### Цитируемый текст:
◇ ◇ ◇ ◇ ◇ ◇ ◇
Более того, в руки одного из таких «других» – в руки лесной ведьмы, духа свободного леса, Бальдунг Грин вложил факел, освещающий странную сцену с «Околдованным конюхом». Сам художник – спит; и мы не знаем, уснул гуманизм навсегда, оставив сцену диким вольным скакунам и ведьмам, умер гуманизм – или однажды проснется.
Глава 16. Ганс Гольбейн
1
Зарница ренессансной живописи вспыхнула в Англии, в стране, далекой от пластических искусств. Англия не славна живописцами; тому есть несколько причин. Однако именно английский эпизод стал финальным в драме ренессансной живописи.
Ганс Гольбейн, германский живописец, приехавший в Лондон на заработки, находившийся на жалованье у Генриха VIII, воплощает творчеством и биографией трансформацию эстетики гуманизма в новое качество. Или так: на примере искусства Гольбейна можно наблюдать, как мутировала эстетика Ренессанса, как изменился ренессансный герой.
Ганс Гольбейн зафиксировал трансформацию доминирующего типа личности: на смену осмысленному лицу творца пришло сосредоточенное лицо стяжателя. Образ просветителя сменился на образ вельможи, изобретатель уравнен в значении с приобретателем.
◇ ◇ ◇ ◇ ◇ ◇ ◇
### Показанные данные:
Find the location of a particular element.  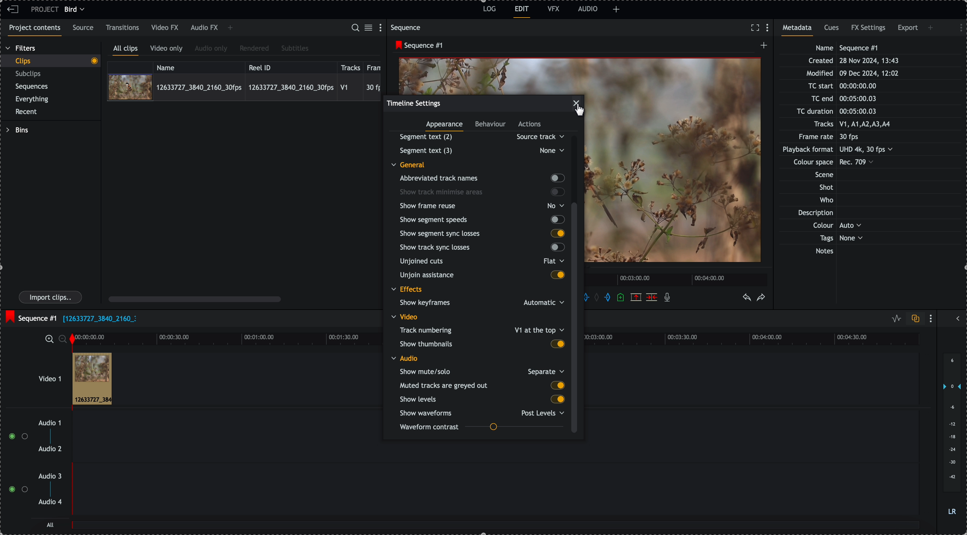

toggle auto track sync is located at coordinates (914, 319).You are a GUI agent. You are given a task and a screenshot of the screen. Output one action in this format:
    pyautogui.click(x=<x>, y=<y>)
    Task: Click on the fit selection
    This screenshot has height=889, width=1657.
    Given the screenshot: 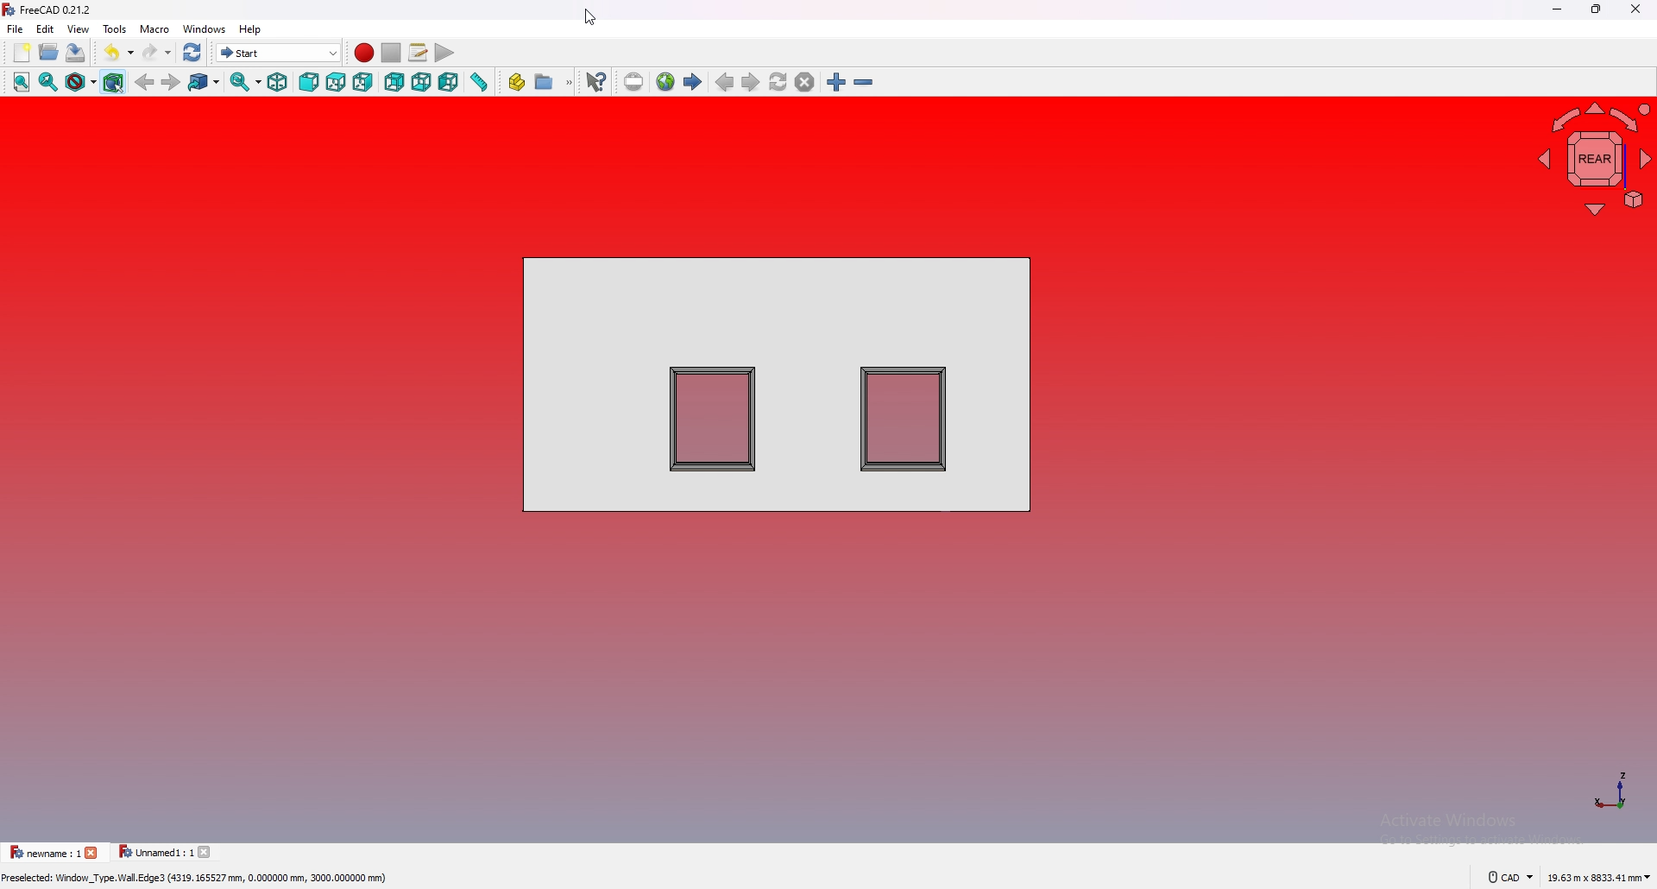 What is the action you would take?
    pyautogui.click(x=49, y=82)
    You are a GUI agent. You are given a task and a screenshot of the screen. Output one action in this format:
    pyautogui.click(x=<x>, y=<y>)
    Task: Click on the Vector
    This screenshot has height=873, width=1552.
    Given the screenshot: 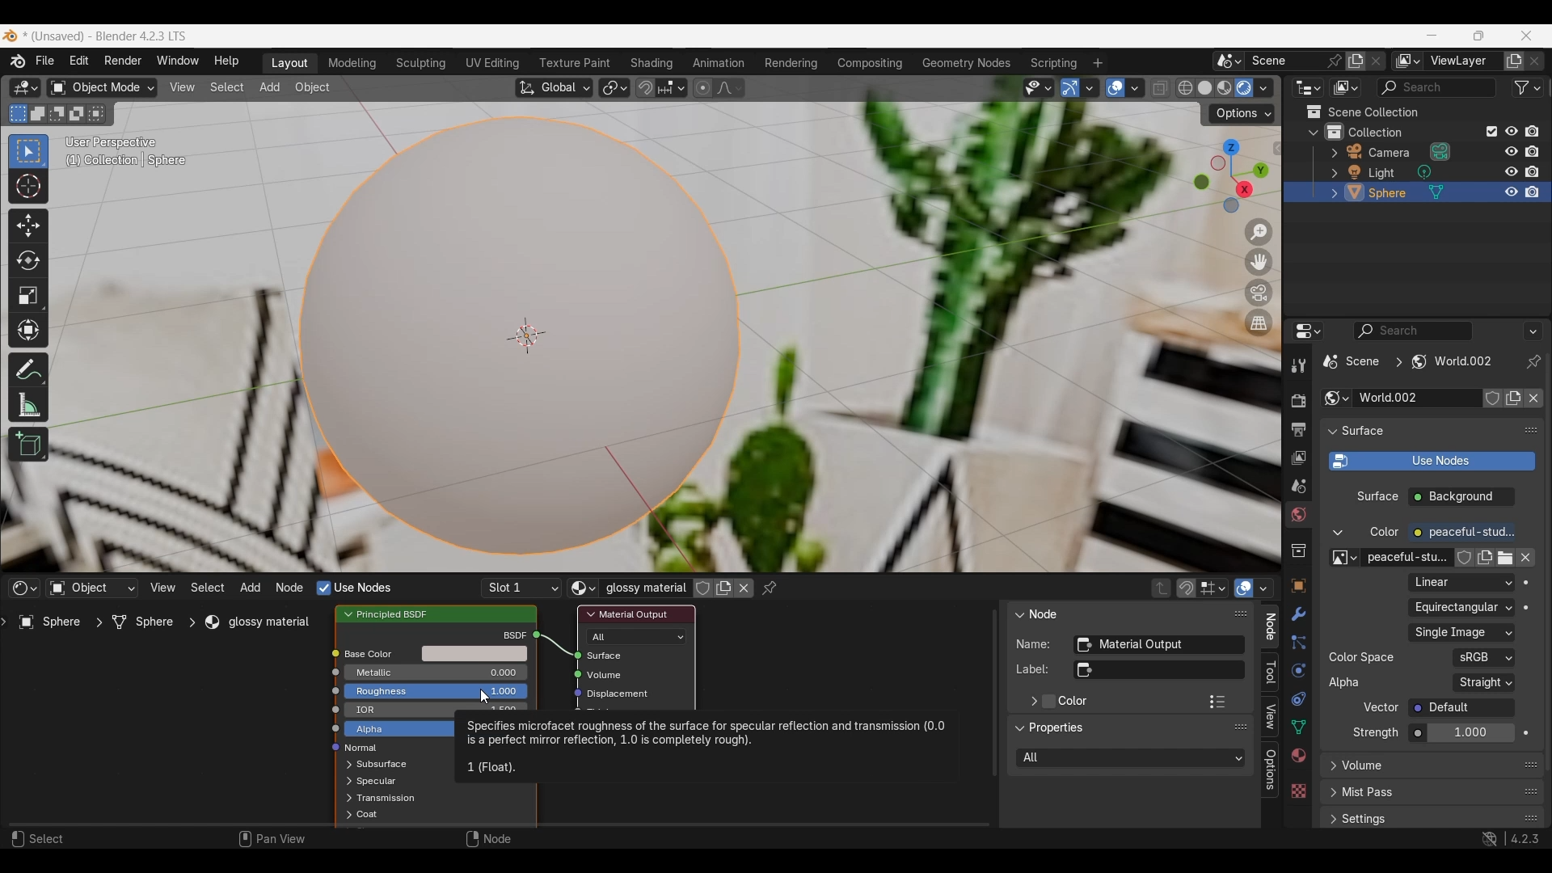 What is the action you would take?
    pyautogui.click(x=1382, y=707)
◇ ◇ ◇ ◇ ◇ ◇ ◇
### Цель задания:
Воспроизведите без изменений отрывок из приведенного выше текста о ренессансной живописи: начните со слов, где есть «Более того, в», и закончите после «драме ренессансной живописи.».

### Итоговый результат:
Более того, в руки одного из таких «других» – в руки лесной ведьмы, духа свободного леса, Бальдунг Грин вложил факел, освещающий странную сцену с «Околдованным конюхом». Сам художник – спит; и мы не знаем, уснул гуманизм навсегда, оставив сцену диким вольным скакунам и ведьмам, умер гуманизм – или однажды проснется.
Глава 16. Ганс Гольбейн
1
Зарница ренессансной живописи вспыхнула в Англии, в стране, далекой от пластических искусств. Англия не славна живописцами; тому есть несколько причин. Однако именно английский эпизод стал финальным в драме ренессансной живописи.